TikTok announces new content rules against misinformation, terrorist activity


The hugely popular social media app TikTok on Wednesday tightened its rules around what kind of content it permits, clarifying that it will take down videos that contain misinformation, promote terrorism or incite hatred against minorities.

The Chinese-owned app, which revolves around short-form videos set to music, is overhauling its previously sparse community guidelines as it continues to face scrutiny over its ties to Beijing and questions about whether it censors content according to the Chinese government’s sensibilities.

In a blog post, the company said the guidelines are intended to foster a “rewarding and fun” community that can also grapple with “serious or controversial content.”

TikTok, which burst into Western markets over the last few years, is widely known for its never-ending stream of wacky videos and very young user base. In 2019, TikTok quickly became one of the most downloaded apps on both Apple and Google, surpassing 1.5 billion downloads and edging out popular American social media apps such as Instagram. 

The company says it has lagged behind other social media companies in areas such as content moderation and community standards as it has gathered hundreds of millions of users. Now, it is seeking to prove its maturity as it formalizes 10 categories of videos that it will not allow on its burgeoning platform. 

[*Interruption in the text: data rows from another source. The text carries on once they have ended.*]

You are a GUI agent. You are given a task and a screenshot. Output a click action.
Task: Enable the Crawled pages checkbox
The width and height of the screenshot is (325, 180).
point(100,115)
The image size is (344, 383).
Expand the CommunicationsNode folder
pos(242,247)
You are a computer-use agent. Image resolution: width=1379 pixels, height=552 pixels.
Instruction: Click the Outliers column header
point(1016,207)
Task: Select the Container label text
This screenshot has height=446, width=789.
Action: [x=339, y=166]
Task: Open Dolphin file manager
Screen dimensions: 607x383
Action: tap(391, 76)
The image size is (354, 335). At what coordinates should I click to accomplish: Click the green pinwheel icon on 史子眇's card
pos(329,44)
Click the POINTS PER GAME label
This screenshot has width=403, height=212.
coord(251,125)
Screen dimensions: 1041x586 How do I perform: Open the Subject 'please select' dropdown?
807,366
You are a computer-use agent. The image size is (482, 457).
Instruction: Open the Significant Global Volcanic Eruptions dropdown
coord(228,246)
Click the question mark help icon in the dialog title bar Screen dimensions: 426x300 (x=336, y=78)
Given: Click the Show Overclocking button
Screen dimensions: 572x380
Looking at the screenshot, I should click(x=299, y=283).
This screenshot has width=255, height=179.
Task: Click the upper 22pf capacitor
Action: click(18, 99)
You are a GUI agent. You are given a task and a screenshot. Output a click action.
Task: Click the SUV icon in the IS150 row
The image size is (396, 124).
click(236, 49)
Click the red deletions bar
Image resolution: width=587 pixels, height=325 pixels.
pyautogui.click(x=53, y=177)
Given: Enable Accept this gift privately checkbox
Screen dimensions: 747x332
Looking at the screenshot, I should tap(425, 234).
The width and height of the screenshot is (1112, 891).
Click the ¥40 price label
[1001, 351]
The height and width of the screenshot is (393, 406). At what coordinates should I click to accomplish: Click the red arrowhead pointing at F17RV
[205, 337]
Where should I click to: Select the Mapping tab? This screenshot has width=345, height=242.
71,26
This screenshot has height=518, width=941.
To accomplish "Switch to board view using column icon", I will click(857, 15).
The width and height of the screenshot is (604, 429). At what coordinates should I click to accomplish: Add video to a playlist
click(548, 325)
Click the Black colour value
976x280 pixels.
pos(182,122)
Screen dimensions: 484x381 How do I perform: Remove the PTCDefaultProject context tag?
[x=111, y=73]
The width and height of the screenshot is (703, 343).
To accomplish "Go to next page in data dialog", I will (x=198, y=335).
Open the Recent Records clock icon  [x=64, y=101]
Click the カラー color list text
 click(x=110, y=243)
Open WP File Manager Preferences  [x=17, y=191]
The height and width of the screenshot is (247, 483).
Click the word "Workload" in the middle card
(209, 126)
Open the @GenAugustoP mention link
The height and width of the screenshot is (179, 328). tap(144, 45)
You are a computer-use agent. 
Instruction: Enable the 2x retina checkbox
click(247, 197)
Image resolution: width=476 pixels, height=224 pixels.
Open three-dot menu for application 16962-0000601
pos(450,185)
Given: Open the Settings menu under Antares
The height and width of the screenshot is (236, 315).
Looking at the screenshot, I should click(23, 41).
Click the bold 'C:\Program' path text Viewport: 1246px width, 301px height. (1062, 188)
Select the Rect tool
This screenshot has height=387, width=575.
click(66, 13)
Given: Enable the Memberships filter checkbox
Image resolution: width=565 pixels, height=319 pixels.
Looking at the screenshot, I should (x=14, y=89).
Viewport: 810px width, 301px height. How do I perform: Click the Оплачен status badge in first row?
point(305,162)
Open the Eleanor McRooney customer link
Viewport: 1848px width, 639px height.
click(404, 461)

Though TikTok says it tailors its content moderation policies to each region that it operates in, the guidelines released Wednesday are intended to form the “basis” for all of its policies.

“Today, we’re releasing a comprehensive, expanded publication of the Community Guidelines that help maintain a supportive and welcoming environment on TikTok,” wrote Lavanya Mahendran and Nasser Alsherif, who work on TikTok’s global trust and safety team. 

The categories of videos that TikTok will not allow include those that promote terrorist ideologies, encourage criminal behavior, depict gratuitous violence, glorify self-harm and encourage hate speech.

The platform is seeking to differentiate itself from Facebook, its top competitor, with a wide-ranging policy banning misinformation that “could cause harm to our community or the larger public.” Facebook has long faced criticism for a narrower policy that allows politicians to lie and requires dubious claims to run through a third-party fact-checking service.

Because TikTok users are mostly under 18, its new guidelines have a special section dedicated to keeping minors safe. The company says it will not tolerate any content that “depicts or disseminates child abuse, child nudity or sexual exploitation of children” or any videos that show minors engaged in “delinquent behavior” such as consuming alcohol or drugs. The guidelines specifically ban adults from “grooming” children or building an emotional relationship with them through the TikTok app. 

“These guidelines reflect our driving philosophy — providing a platform for creative self-expression while remaining safe, diverse, and authentic — and define a common code of conduct on our platform,” Mahendran and Alsherif wrote.

The platform will still likely face enormous scrutiny from policymakers and regulators who say the app poses a national security threat because it is owned by Chinese media conglomerate ByteDance. Private industry is deeply interwoven with the government in China, and lawmakers have raised concerns that TikTok could be forced to share data on young users with the Chinese Communist Party.

TikTok insists that it operates completely separately from its Beijing parent and has pledged to continue building out its U.S. roots over the upcoming year.